Metanoeō is a compound of meta (after, change) and nous (mind) — a change of mind, a reversal of direction. The aorist imperative suggests a decisive, completed act: repent, do it, turn. The word is stronger than “feel sorry” and more comprehensive than “stop sinning.” It describes a full reorientation — what you are moving toward has changed, which changes everything about how you move. Peter is not calling for sentiment; he is calling for the kind of change that leaves you facing a different direction when you wake up the next morning.
Augustine's conversion was the most famous metanoia in church history: a brilliant young professor of rhetoric, restless in the wrong directions for years, who heard a child's voice saying “take and read” and opened Paul's letter to the Romans and was turned. He described repentance not as a moral achievement but as the soul finally moving in the direction it was always made to move — toward God. His Confessions is a book-length Acts 2:38: a personal account of what happens when the soul turns and receives the Spirit's gift.

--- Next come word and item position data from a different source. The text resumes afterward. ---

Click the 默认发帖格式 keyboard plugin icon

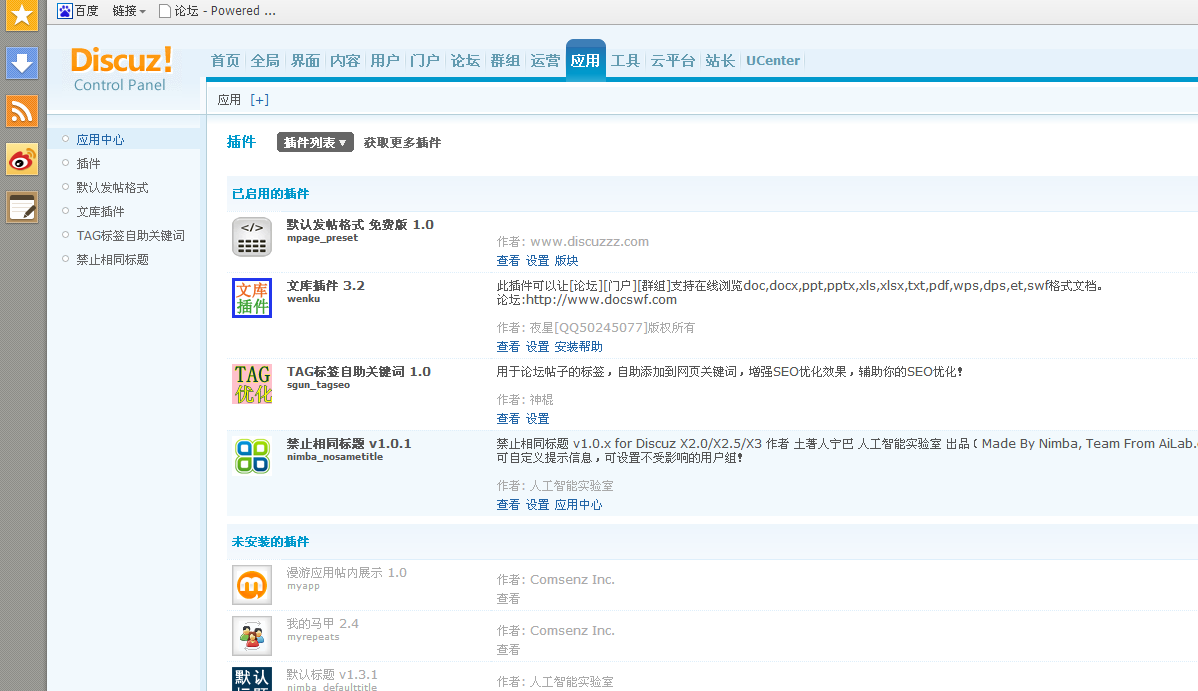(x=252, y=237)
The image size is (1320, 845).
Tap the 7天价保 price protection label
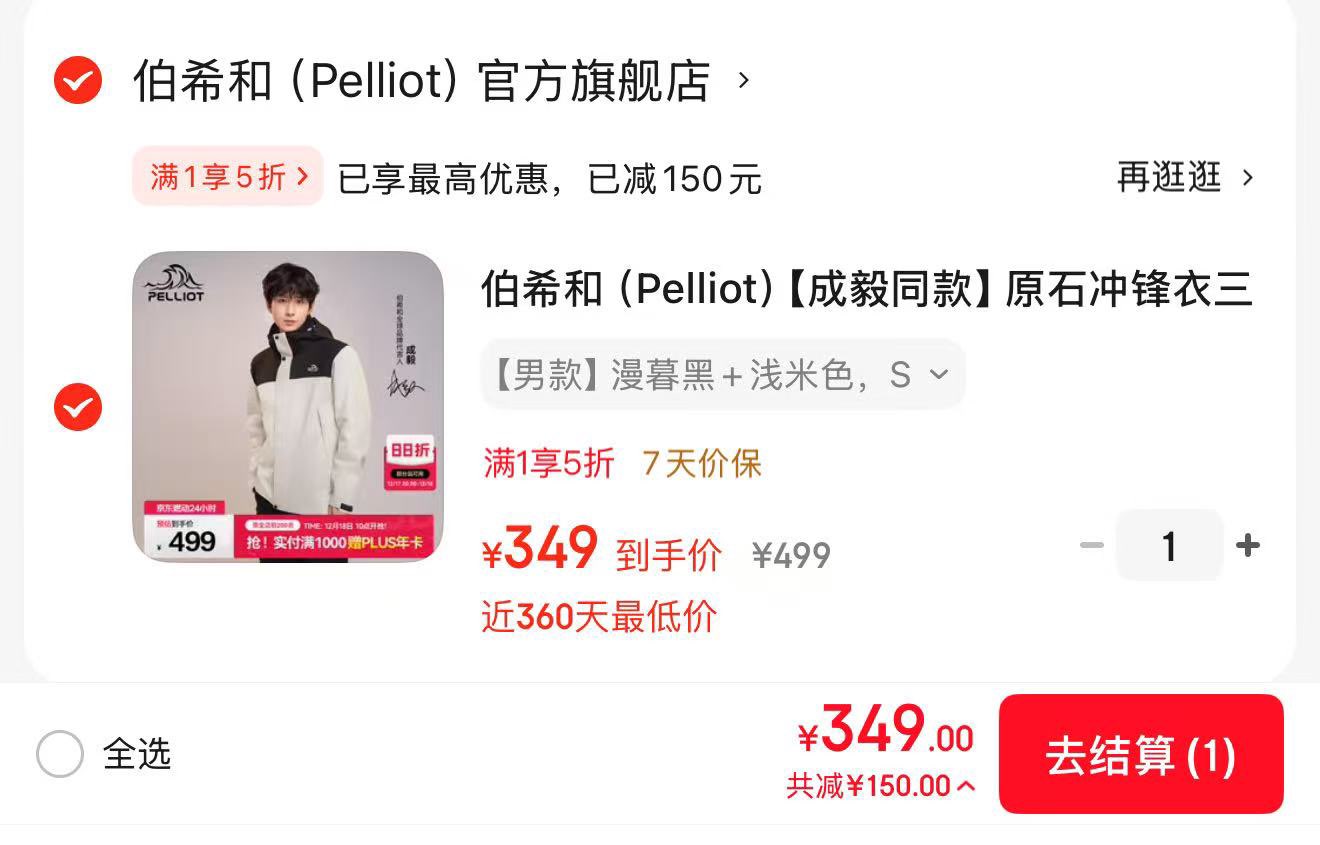click(701, 463)
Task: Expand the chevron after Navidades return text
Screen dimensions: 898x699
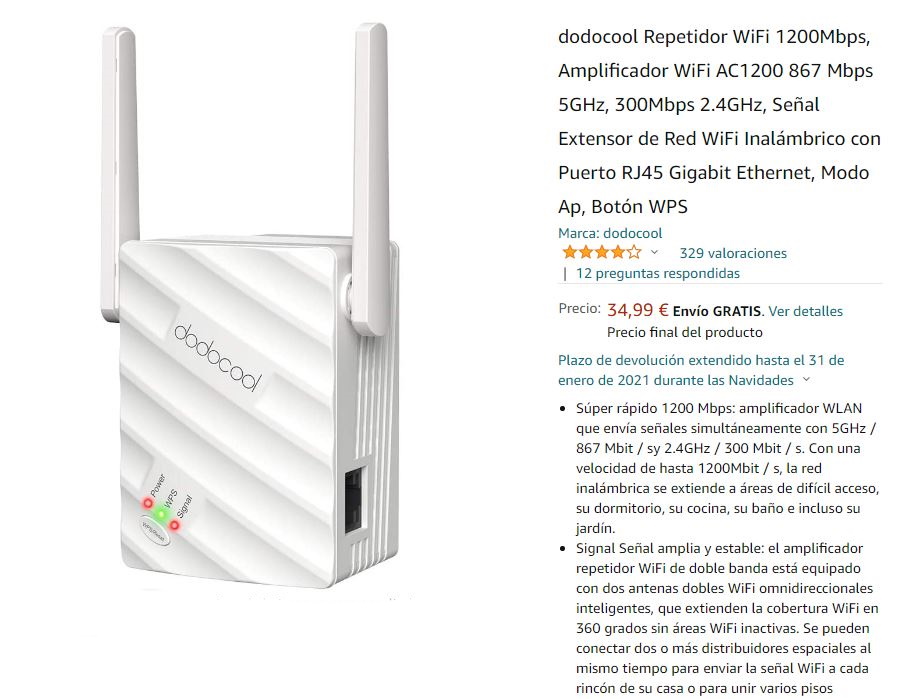Action: click(806, 379)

The phrase “for all who are far off” in verse 39 is Peter's expansion of the promise beyond Jerusalem, beyond Israel. Augustine, a North African reading a letter originally written to Rome, was himself one of the “far off.” His life is the evidence that the promise landed at the distance Peter promised it would travel. The restlessness Augustine describes in his opening sentence is the precise condition that Peter's command addresses: the soul that is far off, restless, moving in the wrong direction. Turn. Be baptized. Receive the gift. The rest follows.